Records to use =>

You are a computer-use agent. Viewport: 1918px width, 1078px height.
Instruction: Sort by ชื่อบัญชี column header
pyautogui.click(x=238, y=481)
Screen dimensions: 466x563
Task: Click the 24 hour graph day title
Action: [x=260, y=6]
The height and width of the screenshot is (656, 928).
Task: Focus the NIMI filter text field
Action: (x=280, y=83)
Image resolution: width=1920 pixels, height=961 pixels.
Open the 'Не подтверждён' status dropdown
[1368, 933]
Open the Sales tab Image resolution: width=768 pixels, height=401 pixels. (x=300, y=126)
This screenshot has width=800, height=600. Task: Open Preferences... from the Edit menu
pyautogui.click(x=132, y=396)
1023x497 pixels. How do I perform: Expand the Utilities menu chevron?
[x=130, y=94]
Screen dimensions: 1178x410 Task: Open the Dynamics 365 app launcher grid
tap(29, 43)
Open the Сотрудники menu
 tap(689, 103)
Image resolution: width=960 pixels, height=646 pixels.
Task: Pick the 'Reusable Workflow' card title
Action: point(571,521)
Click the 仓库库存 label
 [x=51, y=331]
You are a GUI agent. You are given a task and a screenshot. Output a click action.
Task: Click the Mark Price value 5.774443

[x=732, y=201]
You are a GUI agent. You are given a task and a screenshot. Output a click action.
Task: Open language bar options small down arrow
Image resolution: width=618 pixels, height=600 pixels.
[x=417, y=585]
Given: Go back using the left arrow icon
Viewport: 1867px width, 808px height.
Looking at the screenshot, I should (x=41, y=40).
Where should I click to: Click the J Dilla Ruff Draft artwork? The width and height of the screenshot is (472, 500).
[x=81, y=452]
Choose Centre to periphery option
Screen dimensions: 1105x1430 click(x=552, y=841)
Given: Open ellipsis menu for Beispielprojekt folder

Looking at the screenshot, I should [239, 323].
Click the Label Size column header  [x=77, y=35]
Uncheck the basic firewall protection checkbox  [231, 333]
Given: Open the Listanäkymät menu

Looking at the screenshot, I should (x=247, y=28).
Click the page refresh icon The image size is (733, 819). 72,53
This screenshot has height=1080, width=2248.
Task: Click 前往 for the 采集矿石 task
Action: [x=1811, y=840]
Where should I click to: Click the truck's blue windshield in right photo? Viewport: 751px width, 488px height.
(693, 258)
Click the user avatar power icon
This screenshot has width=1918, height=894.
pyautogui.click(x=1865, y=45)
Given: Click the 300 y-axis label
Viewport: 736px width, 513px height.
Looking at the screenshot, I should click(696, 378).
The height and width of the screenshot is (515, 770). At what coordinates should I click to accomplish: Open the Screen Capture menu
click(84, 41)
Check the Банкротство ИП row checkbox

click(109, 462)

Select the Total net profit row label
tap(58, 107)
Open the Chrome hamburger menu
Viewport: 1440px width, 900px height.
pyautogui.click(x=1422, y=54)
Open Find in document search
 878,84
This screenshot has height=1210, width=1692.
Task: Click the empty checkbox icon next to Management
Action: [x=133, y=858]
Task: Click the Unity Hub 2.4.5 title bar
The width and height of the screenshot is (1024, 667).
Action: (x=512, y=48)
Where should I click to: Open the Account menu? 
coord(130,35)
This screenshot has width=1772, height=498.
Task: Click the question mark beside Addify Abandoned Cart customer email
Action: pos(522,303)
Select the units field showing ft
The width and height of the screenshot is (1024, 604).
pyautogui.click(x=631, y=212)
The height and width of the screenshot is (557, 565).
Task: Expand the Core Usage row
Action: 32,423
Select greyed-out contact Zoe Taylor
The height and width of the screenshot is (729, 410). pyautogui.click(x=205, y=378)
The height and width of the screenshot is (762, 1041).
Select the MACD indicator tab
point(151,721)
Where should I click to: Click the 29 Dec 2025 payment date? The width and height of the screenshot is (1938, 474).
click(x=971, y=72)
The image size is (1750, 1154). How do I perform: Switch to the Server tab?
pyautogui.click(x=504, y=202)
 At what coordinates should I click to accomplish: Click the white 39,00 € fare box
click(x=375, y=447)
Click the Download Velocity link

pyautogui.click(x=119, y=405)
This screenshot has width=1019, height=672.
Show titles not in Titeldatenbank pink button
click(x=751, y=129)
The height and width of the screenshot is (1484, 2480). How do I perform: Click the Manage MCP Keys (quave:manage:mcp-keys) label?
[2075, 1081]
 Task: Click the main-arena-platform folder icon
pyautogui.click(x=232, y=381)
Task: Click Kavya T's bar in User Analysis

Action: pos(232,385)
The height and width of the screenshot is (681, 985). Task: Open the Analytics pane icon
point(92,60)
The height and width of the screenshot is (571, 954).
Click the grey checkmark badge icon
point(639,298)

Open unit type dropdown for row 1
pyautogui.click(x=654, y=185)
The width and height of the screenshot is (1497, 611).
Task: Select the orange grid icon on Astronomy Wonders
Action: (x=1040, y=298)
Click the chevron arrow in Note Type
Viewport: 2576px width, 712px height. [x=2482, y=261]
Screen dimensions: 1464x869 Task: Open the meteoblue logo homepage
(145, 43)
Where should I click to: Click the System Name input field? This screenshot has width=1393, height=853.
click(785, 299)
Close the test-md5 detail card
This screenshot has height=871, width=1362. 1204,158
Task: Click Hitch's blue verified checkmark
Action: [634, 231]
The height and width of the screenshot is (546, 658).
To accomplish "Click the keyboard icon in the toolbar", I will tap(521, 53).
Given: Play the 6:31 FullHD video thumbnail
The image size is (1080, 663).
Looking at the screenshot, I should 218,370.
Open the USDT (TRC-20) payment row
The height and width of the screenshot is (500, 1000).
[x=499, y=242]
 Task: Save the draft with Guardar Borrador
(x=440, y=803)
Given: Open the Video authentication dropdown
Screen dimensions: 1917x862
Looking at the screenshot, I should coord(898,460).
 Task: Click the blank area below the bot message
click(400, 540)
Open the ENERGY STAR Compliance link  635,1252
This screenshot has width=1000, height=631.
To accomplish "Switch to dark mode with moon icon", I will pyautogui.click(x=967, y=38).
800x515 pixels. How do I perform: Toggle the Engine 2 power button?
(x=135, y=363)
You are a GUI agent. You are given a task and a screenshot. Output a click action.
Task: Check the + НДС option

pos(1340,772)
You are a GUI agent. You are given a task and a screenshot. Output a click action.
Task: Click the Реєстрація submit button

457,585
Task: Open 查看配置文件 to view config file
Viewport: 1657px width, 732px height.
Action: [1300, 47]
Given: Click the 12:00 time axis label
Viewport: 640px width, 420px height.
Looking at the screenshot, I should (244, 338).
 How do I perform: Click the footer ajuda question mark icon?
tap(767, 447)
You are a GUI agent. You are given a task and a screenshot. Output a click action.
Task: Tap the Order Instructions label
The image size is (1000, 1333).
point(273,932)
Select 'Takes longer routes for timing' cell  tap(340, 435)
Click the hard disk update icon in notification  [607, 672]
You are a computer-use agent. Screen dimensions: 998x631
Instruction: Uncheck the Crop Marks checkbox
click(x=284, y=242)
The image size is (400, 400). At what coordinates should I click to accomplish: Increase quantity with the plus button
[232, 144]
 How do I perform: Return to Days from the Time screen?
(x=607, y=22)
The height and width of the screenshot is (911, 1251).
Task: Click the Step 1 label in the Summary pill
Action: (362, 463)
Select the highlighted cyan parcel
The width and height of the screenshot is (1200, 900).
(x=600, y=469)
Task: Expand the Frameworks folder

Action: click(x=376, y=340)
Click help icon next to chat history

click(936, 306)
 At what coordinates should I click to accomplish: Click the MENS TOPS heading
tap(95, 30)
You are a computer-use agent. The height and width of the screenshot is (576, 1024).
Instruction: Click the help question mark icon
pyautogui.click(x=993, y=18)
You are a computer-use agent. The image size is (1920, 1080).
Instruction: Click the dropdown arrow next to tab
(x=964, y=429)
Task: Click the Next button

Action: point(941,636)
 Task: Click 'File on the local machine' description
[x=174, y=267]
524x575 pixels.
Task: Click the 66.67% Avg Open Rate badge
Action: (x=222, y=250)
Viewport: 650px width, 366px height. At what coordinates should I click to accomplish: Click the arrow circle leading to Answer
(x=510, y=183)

Brief =>
All lines of the material that contain the string "computer" are to be copied.

Output for this task =>
You are a computer-use agent. Viewport: 1918px width, 1078px height.
You are a computer-use agent. Screen dimensions: 998x631
You are a computer-use agent. The height and width of the screenshot is (576, 1024).
You are a computer-use agent. The image size is (1920, 1080).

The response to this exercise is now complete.